Practice. Practice. Practice.

Higgins says that can't be reinforced enough. At Roadway, he plans two exercises each year-mock disasters where the employees and management follow the business recovery plan from start to finish.

"We need to know what procedures need to be fixed," says Higgins. "I don't want to make the mistakes twice." And it's better to make the mistakes in a controlled, nonemergency environment than during the real thing.

Exercises are also the place where other issues that nobody had prepared for come to the surface. "Things happen all the time," Higgins says. "The entire thing hinges on sitting down and being prepared, making decisions before a state of disaster. Because when once disaster hits, chaos reigns."

The disaster experts

Michael Higgins, business recovery coordinator at Roadway Express, has been involved in business recovery for more than 10 years at three companies. To call him a major proponent of preparedness would be an understatement. In fact, his e-mail tagline reads "Be prepared."
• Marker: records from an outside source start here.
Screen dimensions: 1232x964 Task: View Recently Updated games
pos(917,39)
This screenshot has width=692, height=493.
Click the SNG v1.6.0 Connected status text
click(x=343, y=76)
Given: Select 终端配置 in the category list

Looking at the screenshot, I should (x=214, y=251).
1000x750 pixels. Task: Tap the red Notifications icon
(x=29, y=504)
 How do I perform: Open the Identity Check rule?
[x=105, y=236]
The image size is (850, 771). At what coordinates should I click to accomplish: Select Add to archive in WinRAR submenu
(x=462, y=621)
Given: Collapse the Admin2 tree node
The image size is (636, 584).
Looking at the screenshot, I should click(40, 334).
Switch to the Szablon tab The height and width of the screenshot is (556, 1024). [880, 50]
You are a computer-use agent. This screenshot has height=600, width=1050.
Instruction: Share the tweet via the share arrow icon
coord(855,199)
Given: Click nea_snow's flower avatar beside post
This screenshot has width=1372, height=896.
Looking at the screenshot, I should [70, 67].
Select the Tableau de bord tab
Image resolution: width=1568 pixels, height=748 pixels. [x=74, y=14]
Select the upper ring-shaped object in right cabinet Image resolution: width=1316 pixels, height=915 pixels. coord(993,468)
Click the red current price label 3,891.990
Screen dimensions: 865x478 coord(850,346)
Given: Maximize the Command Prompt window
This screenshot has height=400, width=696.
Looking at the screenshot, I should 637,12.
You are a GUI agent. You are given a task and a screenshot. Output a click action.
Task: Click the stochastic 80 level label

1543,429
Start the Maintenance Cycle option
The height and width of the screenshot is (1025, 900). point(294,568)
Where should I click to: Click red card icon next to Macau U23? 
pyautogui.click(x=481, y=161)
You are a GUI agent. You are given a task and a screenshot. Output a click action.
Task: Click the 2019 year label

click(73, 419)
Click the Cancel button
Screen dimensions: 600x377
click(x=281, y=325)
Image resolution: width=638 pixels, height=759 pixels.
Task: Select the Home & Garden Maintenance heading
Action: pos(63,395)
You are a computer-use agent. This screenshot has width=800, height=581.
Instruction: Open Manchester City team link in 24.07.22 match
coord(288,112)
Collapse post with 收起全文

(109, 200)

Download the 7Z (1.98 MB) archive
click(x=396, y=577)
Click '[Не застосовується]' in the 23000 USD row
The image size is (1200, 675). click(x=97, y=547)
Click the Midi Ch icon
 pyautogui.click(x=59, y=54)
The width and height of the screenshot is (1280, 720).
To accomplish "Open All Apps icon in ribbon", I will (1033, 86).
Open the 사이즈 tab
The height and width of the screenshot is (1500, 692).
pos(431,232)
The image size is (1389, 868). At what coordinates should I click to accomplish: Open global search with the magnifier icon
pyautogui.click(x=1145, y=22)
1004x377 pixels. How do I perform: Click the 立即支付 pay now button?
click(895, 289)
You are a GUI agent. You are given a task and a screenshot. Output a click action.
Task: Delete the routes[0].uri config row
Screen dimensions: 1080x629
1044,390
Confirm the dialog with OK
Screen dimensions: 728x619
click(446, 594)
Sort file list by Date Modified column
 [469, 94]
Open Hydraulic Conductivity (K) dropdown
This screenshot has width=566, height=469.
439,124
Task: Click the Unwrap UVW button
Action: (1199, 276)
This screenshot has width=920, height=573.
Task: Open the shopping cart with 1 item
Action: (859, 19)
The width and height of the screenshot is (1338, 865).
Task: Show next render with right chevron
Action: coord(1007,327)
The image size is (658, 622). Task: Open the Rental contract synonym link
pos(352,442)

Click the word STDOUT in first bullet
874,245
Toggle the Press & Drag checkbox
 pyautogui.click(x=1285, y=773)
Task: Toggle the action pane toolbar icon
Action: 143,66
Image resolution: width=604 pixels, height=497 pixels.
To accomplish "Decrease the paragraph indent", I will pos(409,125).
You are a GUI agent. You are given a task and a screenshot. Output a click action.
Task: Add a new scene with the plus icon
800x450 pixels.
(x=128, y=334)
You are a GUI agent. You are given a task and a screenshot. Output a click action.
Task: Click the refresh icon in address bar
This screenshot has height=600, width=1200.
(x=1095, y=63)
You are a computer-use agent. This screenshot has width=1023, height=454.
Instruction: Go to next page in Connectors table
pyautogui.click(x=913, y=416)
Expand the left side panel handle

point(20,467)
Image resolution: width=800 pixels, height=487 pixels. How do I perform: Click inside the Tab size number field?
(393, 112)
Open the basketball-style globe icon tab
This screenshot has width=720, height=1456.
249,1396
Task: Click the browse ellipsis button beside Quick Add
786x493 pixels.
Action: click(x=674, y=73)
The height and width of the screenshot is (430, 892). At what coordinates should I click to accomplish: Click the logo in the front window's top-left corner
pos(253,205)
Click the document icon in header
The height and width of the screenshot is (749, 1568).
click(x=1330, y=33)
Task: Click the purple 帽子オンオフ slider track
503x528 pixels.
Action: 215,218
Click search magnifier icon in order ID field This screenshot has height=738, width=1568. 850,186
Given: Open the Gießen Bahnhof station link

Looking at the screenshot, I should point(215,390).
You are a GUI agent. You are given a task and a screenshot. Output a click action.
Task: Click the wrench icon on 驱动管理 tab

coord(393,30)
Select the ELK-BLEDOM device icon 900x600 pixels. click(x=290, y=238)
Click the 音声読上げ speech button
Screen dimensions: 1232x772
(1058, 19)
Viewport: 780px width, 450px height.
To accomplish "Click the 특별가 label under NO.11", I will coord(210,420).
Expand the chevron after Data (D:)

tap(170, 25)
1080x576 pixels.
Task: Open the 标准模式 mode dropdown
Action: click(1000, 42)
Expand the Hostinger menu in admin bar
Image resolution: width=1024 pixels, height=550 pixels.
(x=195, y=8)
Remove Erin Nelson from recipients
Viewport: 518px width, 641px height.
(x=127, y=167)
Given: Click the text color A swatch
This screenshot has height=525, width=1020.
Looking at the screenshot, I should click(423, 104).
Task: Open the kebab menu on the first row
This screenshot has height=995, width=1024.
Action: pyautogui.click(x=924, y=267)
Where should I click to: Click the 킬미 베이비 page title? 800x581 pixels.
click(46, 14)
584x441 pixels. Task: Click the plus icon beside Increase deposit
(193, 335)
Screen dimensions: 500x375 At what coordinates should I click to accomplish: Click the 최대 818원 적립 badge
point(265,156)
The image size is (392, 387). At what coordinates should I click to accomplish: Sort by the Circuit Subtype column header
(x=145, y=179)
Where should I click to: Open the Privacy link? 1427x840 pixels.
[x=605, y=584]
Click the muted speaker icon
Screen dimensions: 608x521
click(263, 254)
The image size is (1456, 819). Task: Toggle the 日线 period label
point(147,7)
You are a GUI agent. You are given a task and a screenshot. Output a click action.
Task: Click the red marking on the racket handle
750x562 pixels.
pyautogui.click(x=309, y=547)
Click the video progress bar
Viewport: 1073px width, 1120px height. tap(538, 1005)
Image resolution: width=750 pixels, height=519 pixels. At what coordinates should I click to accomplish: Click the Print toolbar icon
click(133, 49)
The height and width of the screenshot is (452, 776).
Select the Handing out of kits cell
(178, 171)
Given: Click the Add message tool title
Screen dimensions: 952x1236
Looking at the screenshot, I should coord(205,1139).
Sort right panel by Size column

Over the last five years, Higgins has also been an active member of BICEPP-the Business and Industry Council for Emergency Planning and Preparedness. "They're an excellent resource for helping business owners develop plans," he says. "They deal with every aspect of the process and help put you in touch with the people you'll need if there's a disaster."

BICEPP, a program of the American Red Cross, is focused on helping business owners stay in business after an emergency, says Kristin Warzocha, assistant director of public relations for the Red Cross' Greater Cleveland Chapter.

The organization puts on monthly seminars and workshops on topics such as restoration after smoke, fire and water damage; training disaster recovery teams; developing business recovery plans; and communications and data recovery. BICEPP also puts business owners in contact with the people who take charge during a disaster-fire and police departments, gas and electric companies and the phone company.